● **READING PASSAGE**:
***

Now, the saints (indeed, all believers) have "seen His star shining..." and followed it, the light of this grace accepted into the soul, which is willing to co-operate with it. They have struggled, set out on the desert path, to follow that light. Howbeit, the "world" does not see this light, this "star," and thinks those who are following it are bereft of good sense. And if the world seeks confirmation of that testimony of those who are following this "star," it is only so it can slay the offspring of this faith, so it can "send forth and slay all the children" of that faith.
And now, brethren, we have all been called to ascend Mount Tabor, to behold the uncreated light of the transfiguration. This Mount Tabor is within us, in the depths of our hearts. If we choose to struggle to ascend the mountain, we shall behold that same glory which the apostles experienced. We shall be as unable as they were to express in human language what we have seen, what we have experienced, but the vision itself will forever become a tabernacle of refuge in our hearts.
Let the world seek its spiritual goals "out there," outside the body, in the realm of the "Prince of this World." But let us, Orthodox Christians, hearken diligently to the fathers, with all sobriety and discretion, and in Orthodox fashion, struggle to keep our mind within ourselves, striving to cleanse and make ready the temple of our bodies, that our souls may find the Holy Spirit and the things of God, there in His kingdom in the depths of ourselves, where they are to be found.
MATTHEW CHAPTER 18
MATTHEW 18:1-5
The fall into inauthenticity of life;
the quest for an authentic life.
At the same time came the disciples unto Jesus, saying, Who is the greatest in the kingdom of heaven? And Jesus called a little child unto him, and set him in the midst of them, And said, Verily I say unto you, Except ye be converted, and become as little children, ye shall not enter into the kingdom of heaven. Whosoever therefore shall humble himself as this little child, the same is greatest in the kingdom of heaven. (18:1-4)
Adam and Ever were as children in the garden of paradise. Before they were lured into delusion by Satan, they had a complete love and humble trust of God as their Father. They were yet without guile and still able to regard their bodies in a natural fashion.
Most children are also open, trusting, quick to learn, without intentional guile and less complex. In former times, children also had humility; they had not yet fallen into the often proud aggressiveness of the television era. In former times, the simple fantasies of childhood did not produce delusions about themselves and the inauthenticity of life that adults so easily fall into. Like Adam and Eve, children could express themselves with shame or guilt.
Adam and Eve were created in the image and likeness of God and lived in all contentment in an authentic life of communion with Him. They were not mere objects or puppets but had that freedom of will which is necessary for an authentic life, and a natural, unselfish love. They did not live an illusion of what they were, but with the simplicity of children, expressed the purity of their nature. It was this natural love that Satan sought to break. He could lead them into delusion about themselves only if he could teach them to be ego-centric and self-loving.

***

● **RECORDED DATA**:
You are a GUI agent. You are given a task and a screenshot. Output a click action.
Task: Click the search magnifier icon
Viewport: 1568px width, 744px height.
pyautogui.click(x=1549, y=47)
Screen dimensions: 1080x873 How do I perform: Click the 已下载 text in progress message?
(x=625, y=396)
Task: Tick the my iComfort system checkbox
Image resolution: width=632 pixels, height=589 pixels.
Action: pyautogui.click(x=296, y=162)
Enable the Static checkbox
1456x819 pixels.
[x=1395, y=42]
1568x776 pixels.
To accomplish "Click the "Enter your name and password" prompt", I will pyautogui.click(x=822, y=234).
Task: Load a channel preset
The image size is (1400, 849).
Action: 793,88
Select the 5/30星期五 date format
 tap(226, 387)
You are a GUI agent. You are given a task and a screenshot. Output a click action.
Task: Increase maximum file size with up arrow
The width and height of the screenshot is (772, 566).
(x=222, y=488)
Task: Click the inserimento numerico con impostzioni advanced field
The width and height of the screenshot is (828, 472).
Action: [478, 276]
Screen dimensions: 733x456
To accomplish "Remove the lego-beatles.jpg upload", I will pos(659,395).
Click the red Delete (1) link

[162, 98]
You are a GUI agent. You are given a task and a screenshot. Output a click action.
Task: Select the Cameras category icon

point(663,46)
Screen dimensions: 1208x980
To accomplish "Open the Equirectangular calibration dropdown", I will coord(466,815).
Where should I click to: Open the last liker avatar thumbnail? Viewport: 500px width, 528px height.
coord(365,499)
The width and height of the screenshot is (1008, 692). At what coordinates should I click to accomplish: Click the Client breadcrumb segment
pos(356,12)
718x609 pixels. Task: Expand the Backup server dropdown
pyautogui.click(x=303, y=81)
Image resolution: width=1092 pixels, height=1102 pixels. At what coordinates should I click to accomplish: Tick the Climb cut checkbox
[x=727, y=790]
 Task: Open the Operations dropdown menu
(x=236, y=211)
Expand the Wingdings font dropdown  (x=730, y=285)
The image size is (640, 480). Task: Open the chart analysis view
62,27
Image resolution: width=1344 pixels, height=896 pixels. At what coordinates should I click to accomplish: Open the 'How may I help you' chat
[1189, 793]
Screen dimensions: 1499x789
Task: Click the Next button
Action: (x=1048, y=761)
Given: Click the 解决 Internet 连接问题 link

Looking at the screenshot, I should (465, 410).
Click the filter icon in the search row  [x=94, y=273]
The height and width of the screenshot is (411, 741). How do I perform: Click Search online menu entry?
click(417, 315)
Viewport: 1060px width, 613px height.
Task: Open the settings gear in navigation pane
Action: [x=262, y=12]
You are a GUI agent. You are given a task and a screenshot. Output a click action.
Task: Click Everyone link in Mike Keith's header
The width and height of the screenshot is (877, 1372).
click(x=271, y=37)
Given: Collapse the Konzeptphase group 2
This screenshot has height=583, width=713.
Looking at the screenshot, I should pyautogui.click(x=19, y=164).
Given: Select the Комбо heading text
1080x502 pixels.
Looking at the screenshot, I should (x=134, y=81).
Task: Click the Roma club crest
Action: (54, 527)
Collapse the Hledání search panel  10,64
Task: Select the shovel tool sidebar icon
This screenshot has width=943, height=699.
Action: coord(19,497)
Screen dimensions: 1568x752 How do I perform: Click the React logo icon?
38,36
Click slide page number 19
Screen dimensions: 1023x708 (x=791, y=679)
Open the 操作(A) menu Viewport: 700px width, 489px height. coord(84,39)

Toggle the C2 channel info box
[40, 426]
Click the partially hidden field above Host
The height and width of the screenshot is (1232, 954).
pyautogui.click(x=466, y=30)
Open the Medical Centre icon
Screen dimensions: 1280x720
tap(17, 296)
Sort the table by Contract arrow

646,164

***

● **GIVEN TASK A**:
From the Matthew commentary, reproduce the passage that begins at the words "Adam and Ever" and stops after the words "shame or guilt.".
● **GIVEN TASK B**:
According to the Matthew commentary, where is Mount Tabor located?

● **FULL RESPONSE A**:
Adam and Ever were as children in the garden of paradise. Before they were lured into delusion by Satan, they had a complete love and humble trust of God as their Father. They were yet without guile and still able to regard their bodies in a natural fashion.
Most children are also open, trusting, quick to learn, without intentional guile and less complex. In former times, children also had humility; they had not yet fallen into the often proud aggressiveness of the television era. In former times, the simple fantasies of childhood did not produce delusions about themselves and the inauthenticity of life that adults so easily fall into. Like Adam and Eve, children could express themselves with shame or guilt.

● **FULL RESPONSE B**:
Within us, in the depths of our hearts.